EMP's must indicate timescale for reaching the target and measures to be taken in the 1st year of application. The EMP's shall be approved by the Scientific, Technical and Economic Committee for Fisheries (STECF). EMP's will be subject to modification / improvement in view of new scientific info/data and changes in stock status.
Member states must report to the COM every 3 years (then every 6) on:
· The % of biomass of silver eel escaping to the sea
· The level of fishing effort and reductions thereof
· The mortality caused by non-fisheries factors and the reductions thereof
· The amount of glass eel caught and the % of these used for different purposes (consumption, aquaculture, restocking etc.)
The COM will report (after 4-5 years) to EP and Council on the outcome of the implementation of
EMP's, up to that date.
Control and Enforcement
In Community Maritime Waters: Reg. 2371/2002 (on conservation and sustainable exploitation of fisheries resources under the CFP) applies.

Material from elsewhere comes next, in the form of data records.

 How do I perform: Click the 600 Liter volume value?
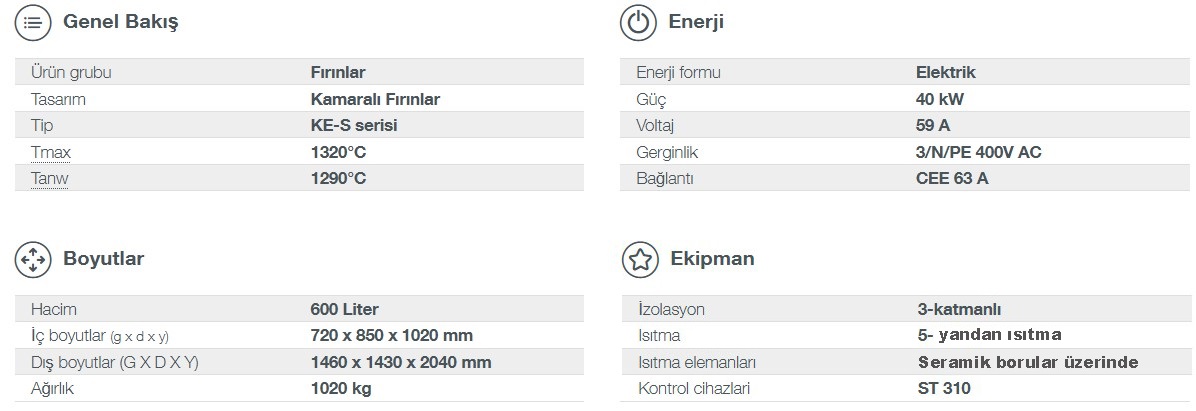[x=345, y=310]
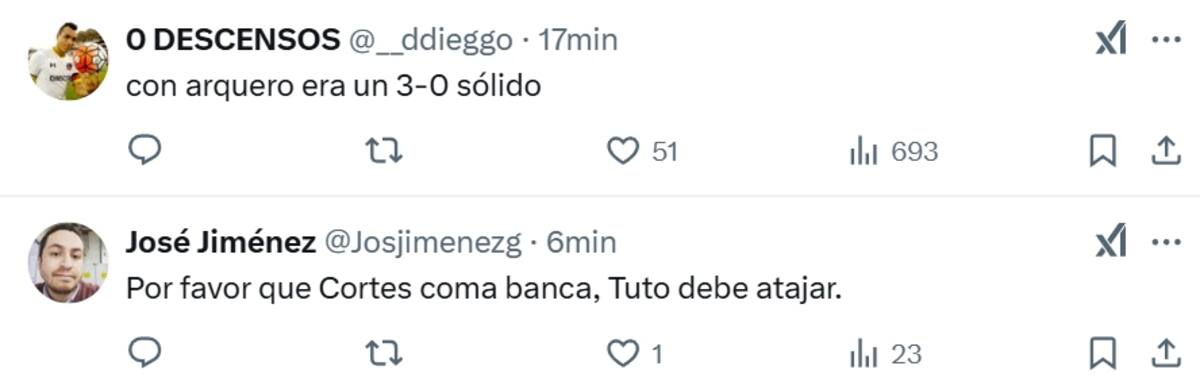View 0 DESCENSOS profile picture
Viewport: 1200px width, 385px height.
click(x=67, y=60)
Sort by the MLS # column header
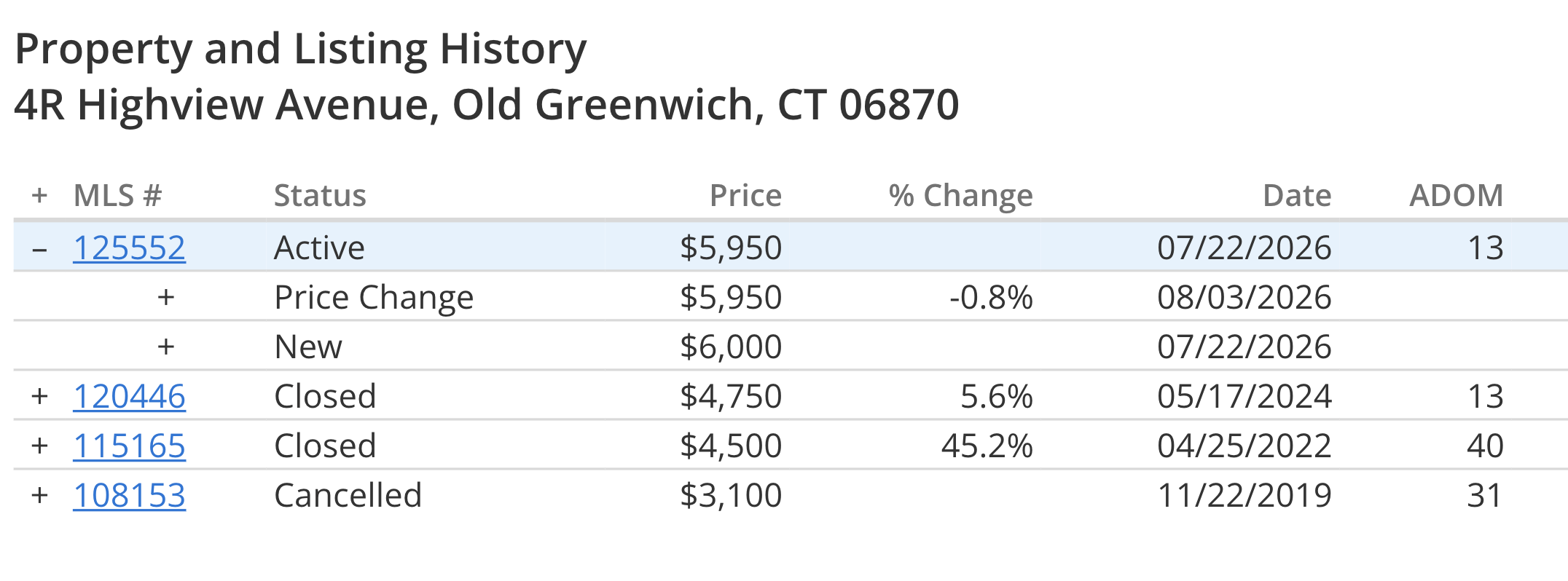Image resolution: width=1568 pixels, height=581 pixels. tap(117, 195)
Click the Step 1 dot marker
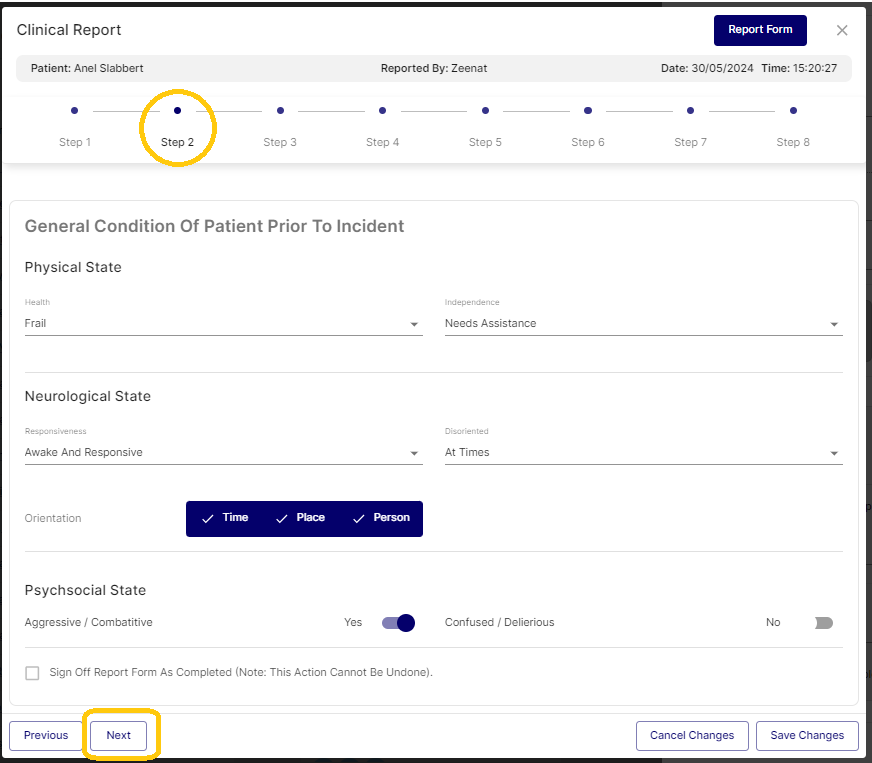 [x=75, y=111]
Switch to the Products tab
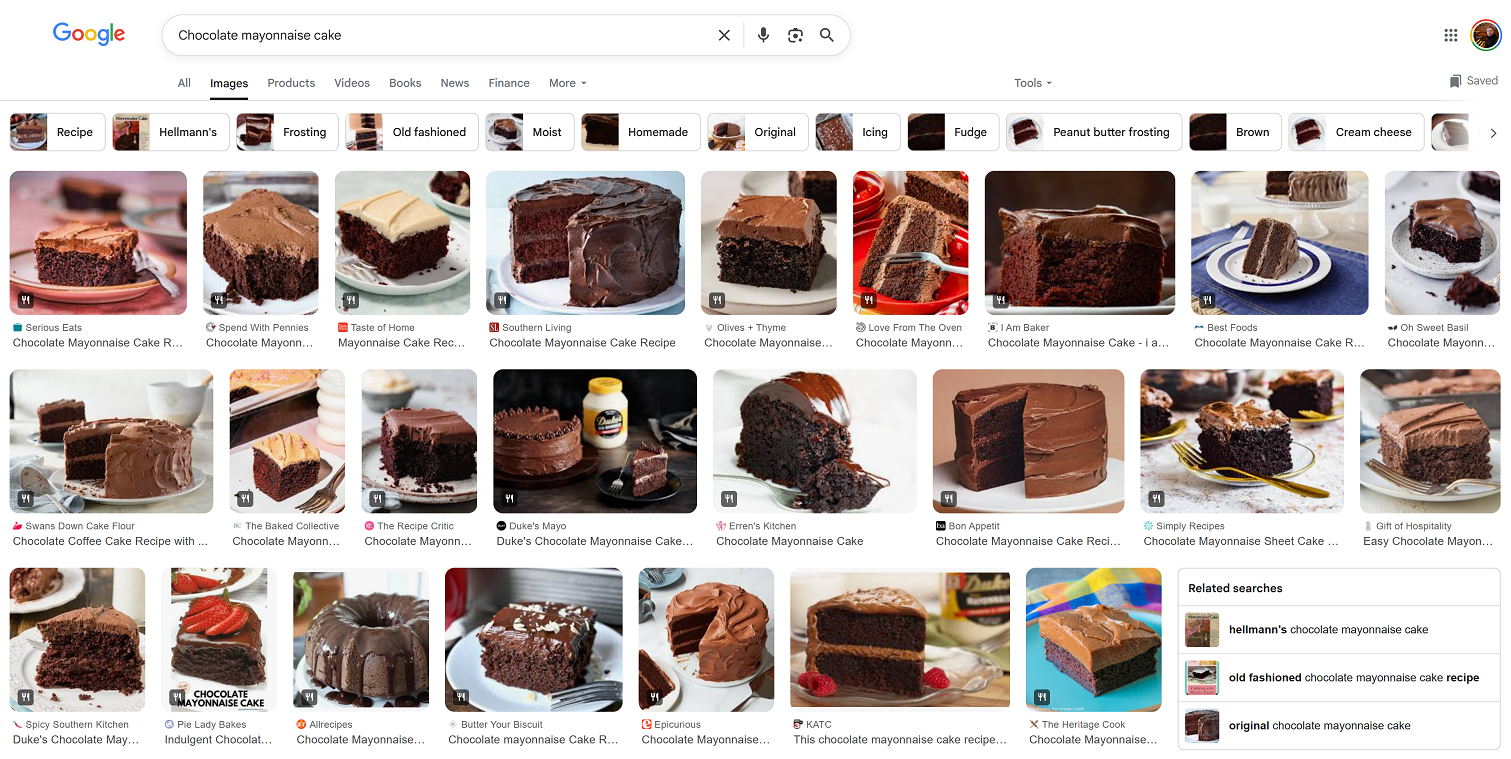This screenshot has width=1511, height=759. tap(291, 83)
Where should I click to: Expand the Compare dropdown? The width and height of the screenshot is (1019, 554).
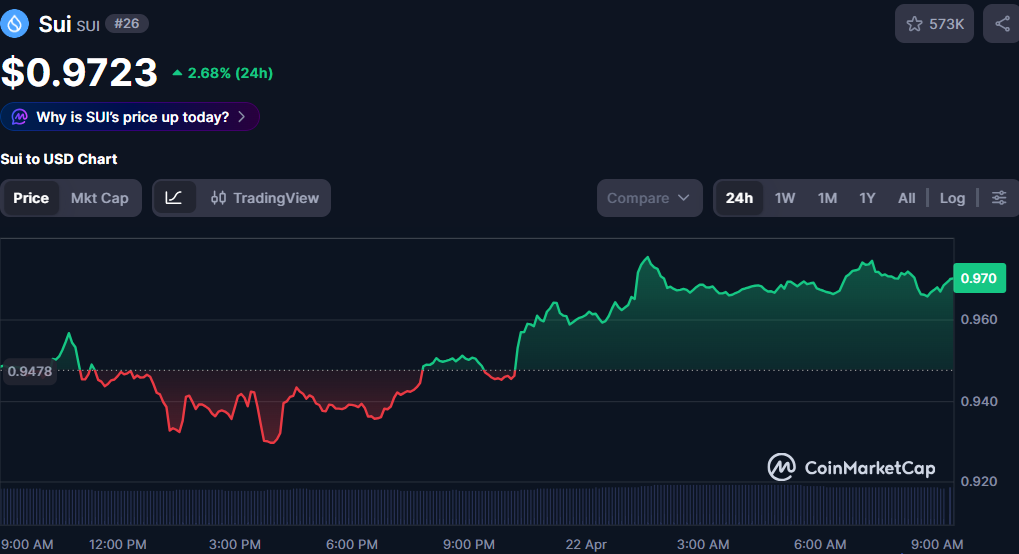(649, 198)
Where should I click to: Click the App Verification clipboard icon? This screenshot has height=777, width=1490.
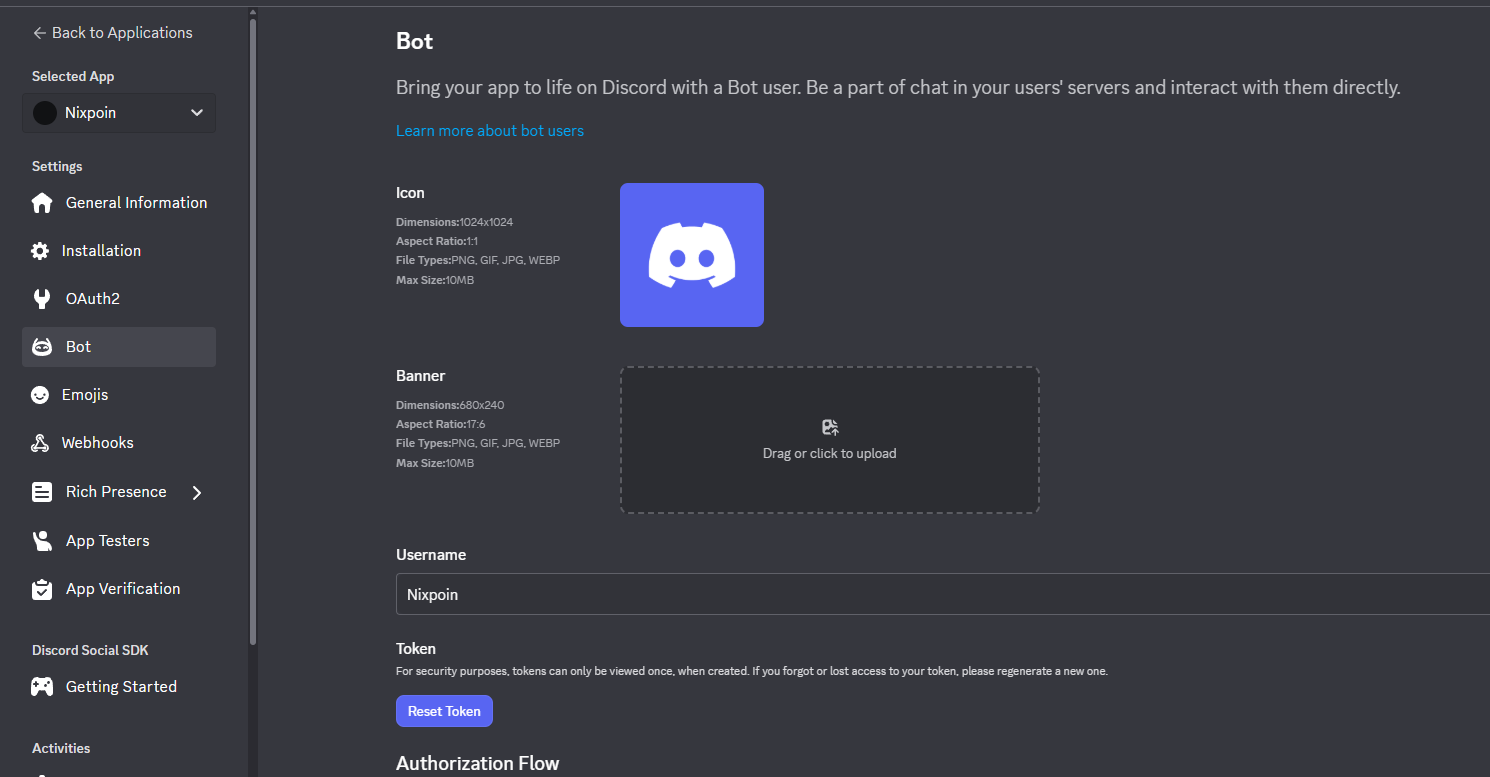pos(42,589)
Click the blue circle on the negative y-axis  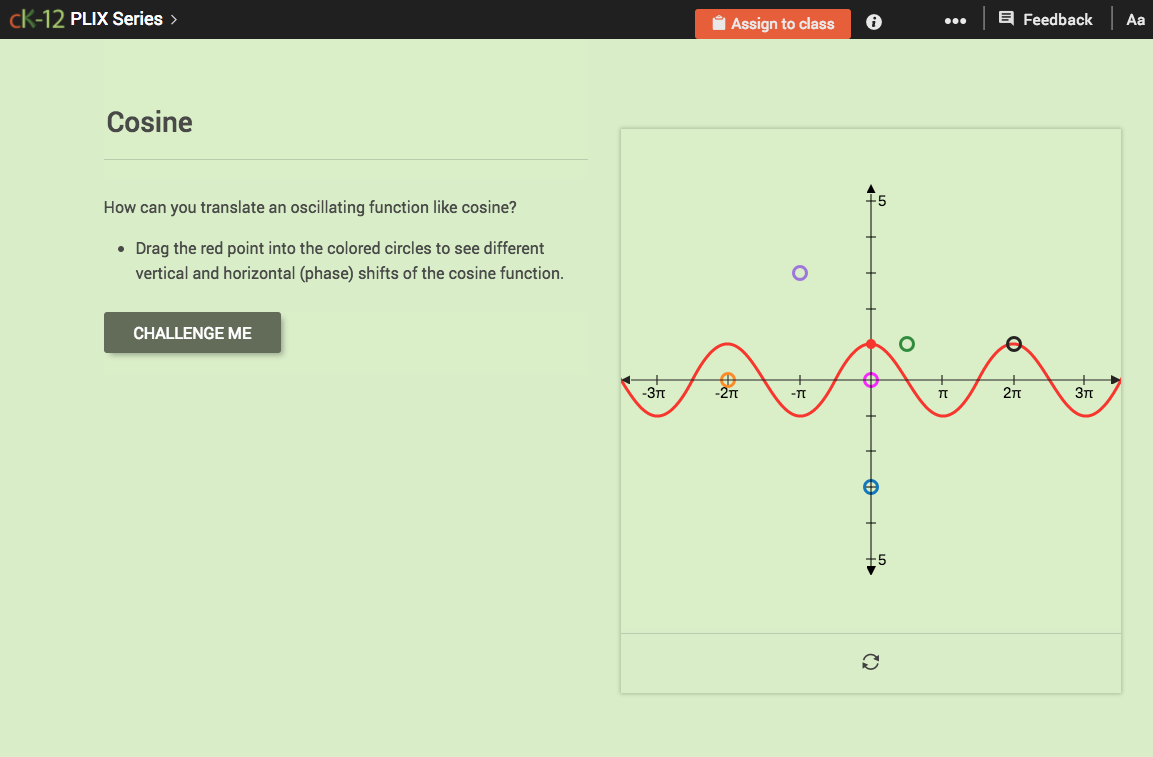coord(871,487)
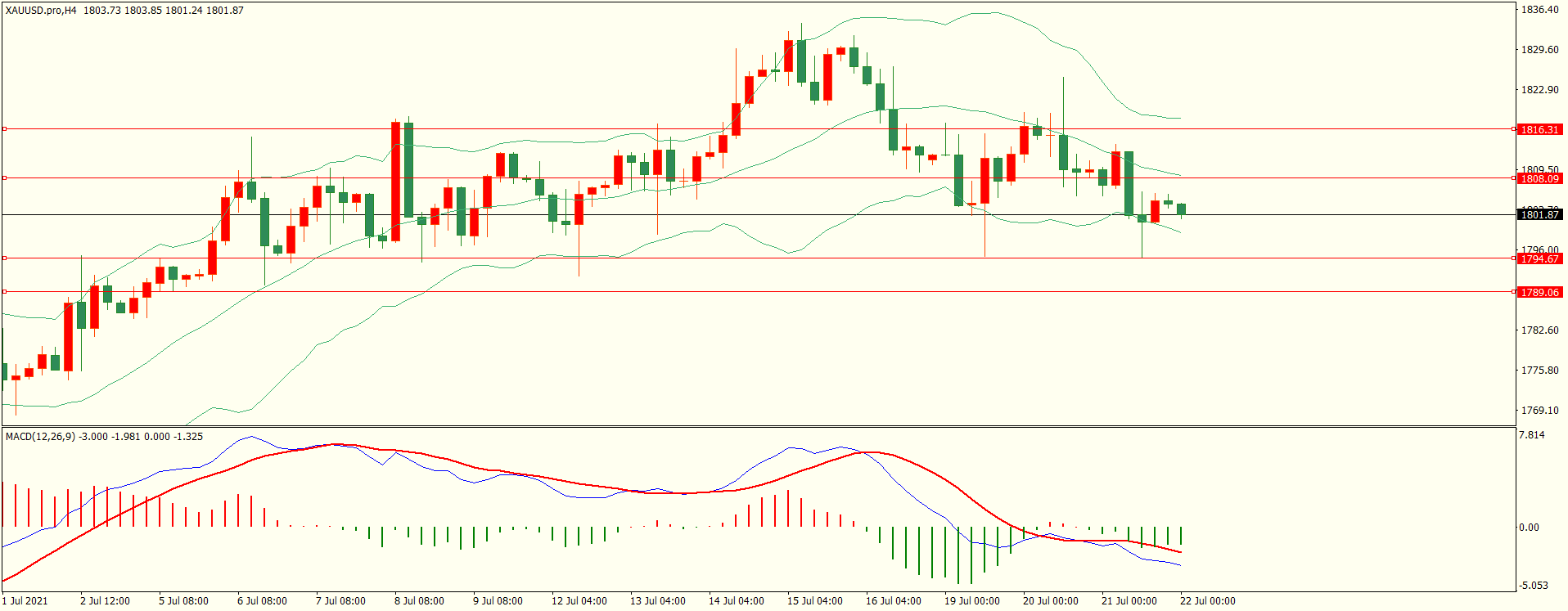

In Inland Waters: member states may establish their own control system, adapted to their situation and legal framework already in place. Member states will establish lists of:
· Vessels flying their flag, fishing for eel in Community maritime waters
· Authorizations or licenses to fish for eel in inland waters
Statements released by the Commission at the Council of Ministers on June 11 & 12 2007
Statement 1: The 40% objective is calculated as an average for all the waters of a Member State.
Statement 2: The Commission will propose restrictions on international trade in European eel, while fully respecting the EC's obligations to the WTO. In addition, the eel is included in CITES Annex II.
Statement 3: If the price paid by restockers falls to 20% lower than the international market price, the obligations to reserve a certain % for restocking will be temporarily lowered.
What happens next?
The Commission is preparing a standard form which Member States must follow when preparing their EMP's. This will facilitate the preparation and evaluation of the plans. A group of experts will be consulted prior to releasing the final draft.
Footnote · This chapter has been abridged from the Final report of the Slime project and from the presentation given by Christos Theophilou, DG Fish at the INDIGANG Colloque Final seminar (19 & 20 June 2007).